What is expected –
Set down exactly the lines that run from the one containing "The height and" to the end of the material below, both included, without pictures.

Input records –

________________________

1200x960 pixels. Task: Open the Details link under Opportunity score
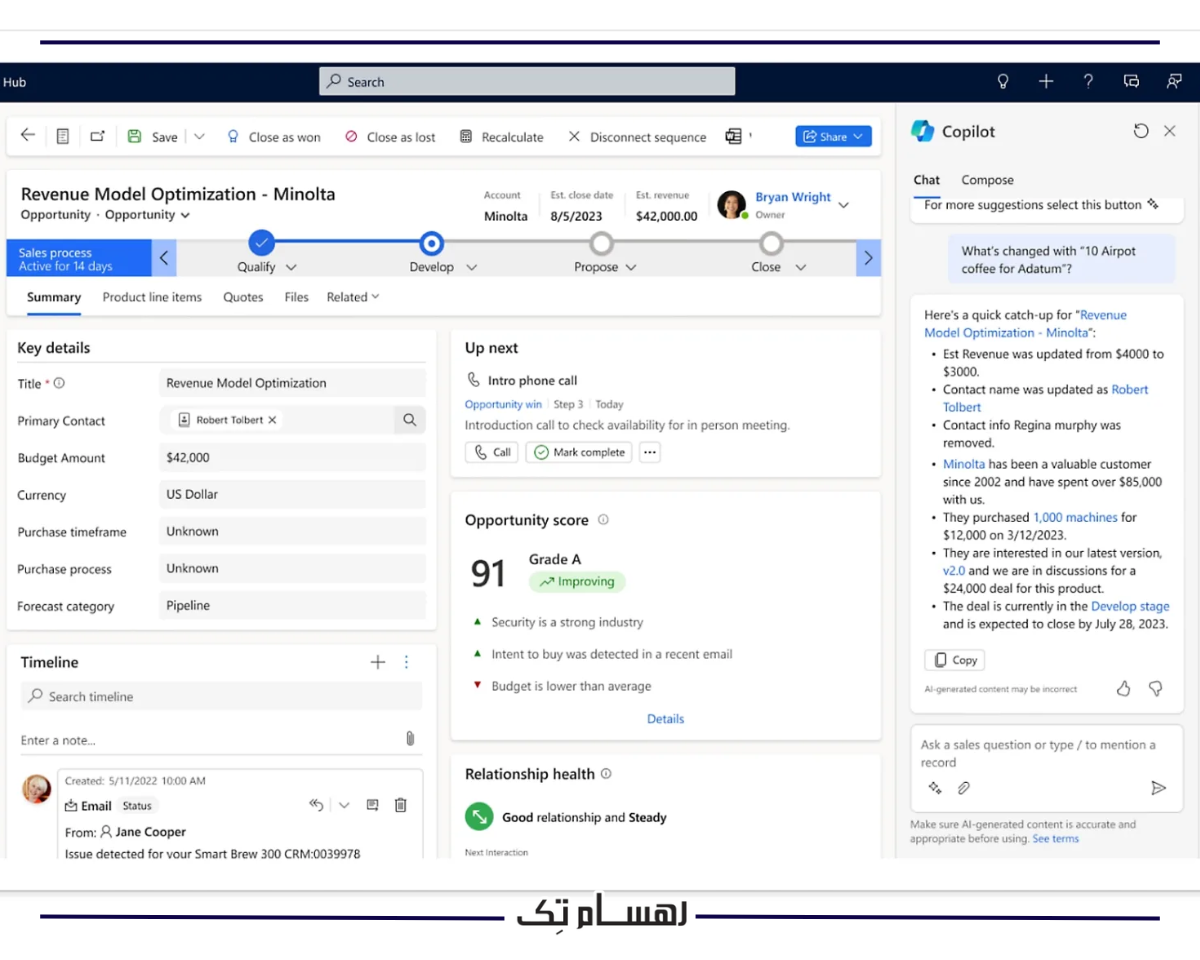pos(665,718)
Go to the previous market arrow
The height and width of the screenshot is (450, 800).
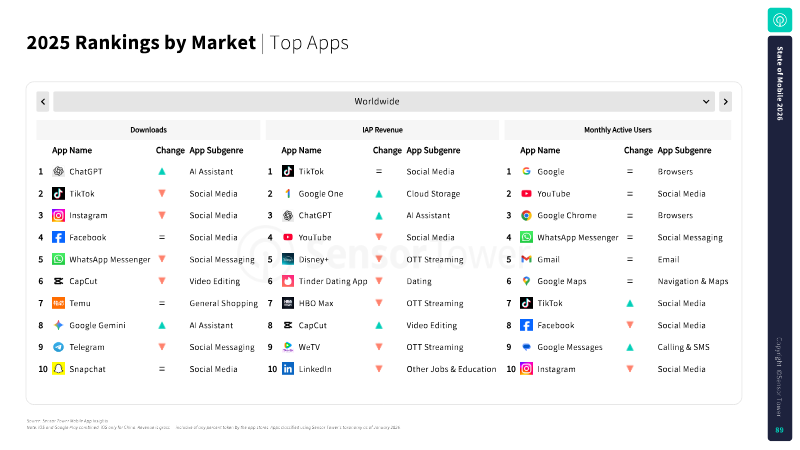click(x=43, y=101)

________________________

Response to the exercise –
The height and width of the screenshot is (450, 800).
click(x=43, y=101)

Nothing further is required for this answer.